Your goal: Starting with the line that contains "[Wir sind EVN Genuss Partner] (388, 1857)", copy every line through the end of the data below, exactly and with nothing added.

Records to use:
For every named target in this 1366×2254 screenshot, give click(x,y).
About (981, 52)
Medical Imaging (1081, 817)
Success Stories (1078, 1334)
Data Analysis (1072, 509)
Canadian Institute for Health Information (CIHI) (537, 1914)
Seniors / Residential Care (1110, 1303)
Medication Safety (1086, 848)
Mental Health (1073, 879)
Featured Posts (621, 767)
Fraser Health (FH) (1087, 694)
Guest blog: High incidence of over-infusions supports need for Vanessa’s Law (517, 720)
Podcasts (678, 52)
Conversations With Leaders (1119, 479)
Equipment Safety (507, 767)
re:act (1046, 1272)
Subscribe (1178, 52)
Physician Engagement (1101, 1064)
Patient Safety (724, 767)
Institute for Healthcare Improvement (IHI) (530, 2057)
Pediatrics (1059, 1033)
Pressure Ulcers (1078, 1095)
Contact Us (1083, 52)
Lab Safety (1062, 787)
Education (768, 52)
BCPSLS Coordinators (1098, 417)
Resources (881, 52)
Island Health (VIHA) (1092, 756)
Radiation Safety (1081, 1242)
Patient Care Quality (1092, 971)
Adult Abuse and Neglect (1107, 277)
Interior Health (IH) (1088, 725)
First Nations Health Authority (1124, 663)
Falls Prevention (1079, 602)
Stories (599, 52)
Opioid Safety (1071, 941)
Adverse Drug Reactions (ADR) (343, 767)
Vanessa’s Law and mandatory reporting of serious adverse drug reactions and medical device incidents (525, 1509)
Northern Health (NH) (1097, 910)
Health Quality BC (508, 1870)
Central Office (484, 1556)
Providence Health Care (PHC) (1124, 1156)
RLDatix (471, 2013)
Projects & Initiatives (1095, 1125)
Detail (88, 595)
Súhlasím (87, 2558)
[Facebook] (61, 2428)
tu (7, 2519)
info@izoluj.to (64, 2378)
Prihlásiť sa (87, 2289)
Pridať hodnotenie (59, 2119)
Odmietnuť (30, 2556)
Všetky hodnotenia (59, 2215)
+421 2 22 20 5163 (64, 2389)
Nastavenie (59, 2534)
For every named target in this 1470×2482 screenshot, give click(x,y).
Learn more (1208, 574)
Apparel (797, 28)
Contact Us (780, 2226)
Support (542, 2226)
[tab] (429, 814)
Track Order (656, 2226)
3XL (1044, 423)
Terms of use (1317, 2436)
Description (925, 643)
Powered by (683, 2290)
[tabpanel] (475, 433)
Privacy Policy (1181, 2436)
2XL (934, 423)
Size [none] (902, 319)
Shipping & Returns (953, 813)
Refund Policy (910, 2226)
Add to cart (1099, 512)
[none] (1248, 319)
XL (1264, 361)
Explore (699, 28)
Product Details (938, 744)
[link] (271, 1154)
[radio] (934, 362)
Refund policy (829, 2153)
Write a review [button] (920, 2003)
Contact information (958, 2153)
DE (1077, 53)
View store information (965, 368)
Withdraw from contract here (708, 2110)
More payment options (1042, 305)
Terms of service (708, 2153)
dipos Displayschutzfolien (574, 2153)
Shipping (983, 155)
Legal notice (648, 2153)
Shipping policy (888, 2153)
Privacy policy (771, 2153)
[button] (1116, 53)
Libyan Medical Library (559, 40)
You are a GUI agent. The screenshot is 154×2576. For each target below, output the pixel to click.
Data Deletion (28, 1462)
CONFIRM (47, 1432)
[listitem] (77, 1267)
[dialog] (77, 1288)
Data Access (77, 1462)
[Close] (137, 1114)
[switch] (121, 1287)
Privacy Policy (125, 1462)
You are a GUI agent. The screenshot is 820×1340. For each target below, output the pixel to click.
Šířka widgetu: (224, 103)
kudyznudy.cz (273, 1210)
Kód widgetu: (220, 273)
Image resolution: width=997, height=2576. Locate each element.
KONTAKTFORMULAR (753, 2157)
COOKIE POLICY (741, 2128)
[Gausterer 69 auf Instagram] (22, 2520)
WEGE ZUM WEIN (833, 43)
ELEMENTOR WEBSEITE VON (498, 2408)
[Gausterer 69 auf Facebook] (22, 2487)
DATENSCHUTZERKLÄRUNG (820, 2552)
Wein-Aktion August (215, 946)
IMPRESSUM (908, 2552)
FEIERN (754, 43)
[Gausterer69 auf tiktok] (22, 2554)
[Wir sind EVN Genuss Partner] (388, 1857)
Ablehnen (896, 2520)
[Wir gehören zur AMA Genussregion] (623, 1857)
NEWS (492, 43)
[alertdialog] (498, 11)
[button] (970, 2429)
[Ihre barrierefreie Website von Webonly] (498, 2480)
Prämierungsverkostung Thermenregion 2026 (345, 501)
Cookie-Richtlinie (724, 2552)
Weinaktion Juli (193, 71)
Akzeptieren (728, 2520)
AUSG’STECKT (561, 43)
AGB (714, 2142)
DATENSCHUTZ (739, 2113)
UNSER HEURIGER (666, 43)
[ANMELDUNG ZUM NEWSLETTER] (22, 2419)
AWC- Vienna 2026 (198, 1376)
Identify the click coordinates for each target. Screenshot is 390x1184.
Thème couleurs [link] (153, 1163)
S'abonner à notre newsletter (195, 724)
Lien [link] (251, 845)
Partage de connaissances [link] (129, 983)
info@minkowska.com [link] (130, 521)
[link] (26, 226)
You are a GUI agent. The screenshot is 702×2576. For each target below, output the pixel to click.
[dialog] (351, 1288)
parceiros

Response to the task:
[Wir sind EVN Genuss Partner] (388, 1857)
Ablehnen (896, 2520)
[Wir gehören zur AMA Genussregion] (623, 1857)
NEWS (492, 43)
[alertdialog] (498, 11)
[button] (970, 2429)
[Ihre barrierefreie Website von Webonly] (498, 2480)
Prämierungsverkostung Thermenregion 2026 (345, 501)
Cookie-Richtlinie (724, 2552)
Weinaktion Juli (193, 71)
Akzeptieren (728, 2520)
AUSG’STECKT (561, 43)
AGB (714, 2142)
DATENSCHUTZ (739, 2113)
UNSER HEURIGER (666, 43)
[ANMELDUNG ZUM NEWSLETTER] (22, 2419)
AWC- Vienna 2026 (198, 1376)
Identify the click coordinates for each target. Screenshot is 390x1184.
Thème couleurs [link] (153, 1163)
S'abonner à notre newsletter (195, 724)
Lien [link] (251, 845)
Partage de connaissances [link] (129, 983)
info@minkowska.com [link] (130, 521)
[link] (26, 226)
You are a GUI agent. The screenshot is 702×2576. For each target below, output the pixel to click.
[dialog] (351, 1288)
parceiros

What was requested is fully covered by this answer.